Wang Hao, Liu Ruifeng, Schyman Patric, Wallqvist Anders
The Henry M. Jackson Foundation for the Advancement of Military Medicine, Inc., Bethesda, MD, United States.
Department of Defense Biotechnology High Performance Computing Software Applications Institute, Telemedicine and Advanced Technology Research Center, United States Army Medical Research and Materiel Command, Frederick, MD, United States.
Front Pharmacol. 2019 Feb 5;10:42. doi: 10.3389/fphar.2019.00042. eCollection 2019.

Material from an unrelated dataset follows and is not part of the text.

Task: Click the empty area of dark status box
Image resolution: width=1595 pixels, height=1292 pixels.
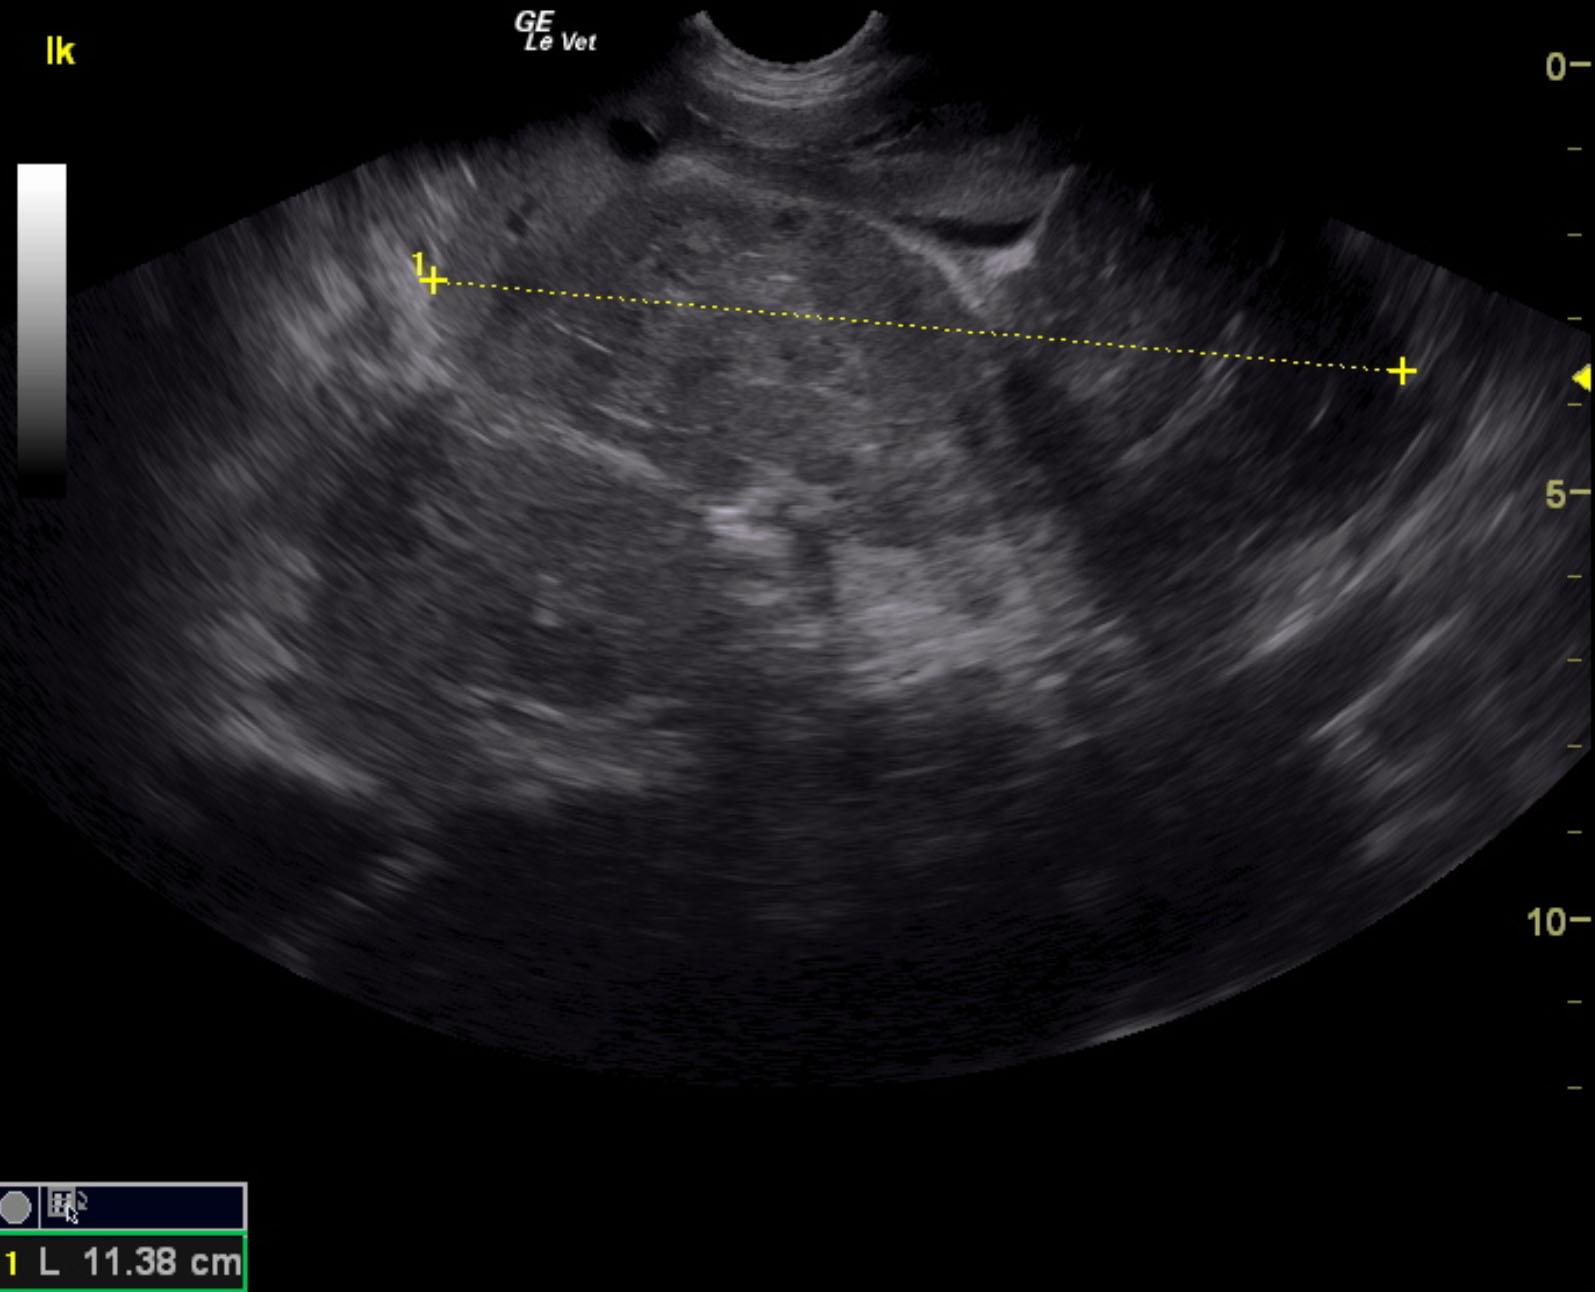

Improving the accuracy of toxicity prediction models for liver injuries is a key element in evaluating the safety of drugs and chemicals. Mechanism-based information derived from expression (transcriptomic) data, in combination with machine-learning methods, promises to improve the accuracy and robustness of current toxicity prediction models. Deep neural networks (DNNs) have the advantage of automatically assembling the relevant features from a large number of input features. This makes them especially suitable for modeling transcriptomic data, which typically contain thousands of features. Here, we gaged gene- and pathway-level feature selection schemes using single- and multi-task DNN approaches in predicting chemically induced liver injuries (biliary hyperplasia, fibrosis, and necrosis) from whole-genome DNA microarray data. The single-task DNN models showed high predictive accuracy and endpoint specificity, with Matthews correlation coefficients for the three endpoints on 10-fold cross validation ranging from 0.56 to 0.89, with an average of 0.74 in the best feature sets. The DNN models outperformed Random Forest models in cross validation and showed better performance than Support Vector Machine models when tested in the external validation datasets. In the cross validation studies, the effect of the feature selection scheme was negligible among the studied feature sets. Further evaluation of the models on their ability to predict the injury phenotype for non-chemically induced injuries revealed the robust performance of the DNN models across these additional external testing datasets. Thus, the DNN models learned features specific to the injury phenotype contained in the gene expression data.
提高肝损伤毒性预测模型的准确性是评估药物和化学品安全性的关键因素。从表达(转录组)数据中获得的基于机制的信息,结合机器学习方法,有望提高当前毒性预测模型的准确性和稳健性。深度神经网络(DNN)具有从大量输入特征中自动组装相关特征的优势。这使得它们特别适合对通常包含数千个特征的转录组数据进行建模。在这里,我们使用单任务和多任务DNN方法,从全基因组DNA微阵列数据预测化学诱导的肝损伤(胆汁增生、纤维化和坏死),评估基因和通路水平的特征选择方案。单任务DNN模型显示出较高的预测准确性和终点特异性,在10倍交叉验证中,三个终点的马修斯相关系数范围为0.56至0.89,最佳特征集中平均为0.74。在交叉验证中,DNN模型优于随机森林模型,在外部验证数据集中进行测试时,其表现也优于支持向量机模型。在交叉验证研究中,在所研究的特征集中,特征选择方案的影响可以忽略不计。对模型预测非化学诱导损伤的损伤表型能力的进一步评估表明,DNN模型在这些额外的外部测试数据集中具有稳健的性能。因此,DNN模型学习了基因表达数据中包含的损伤表型特有的特征。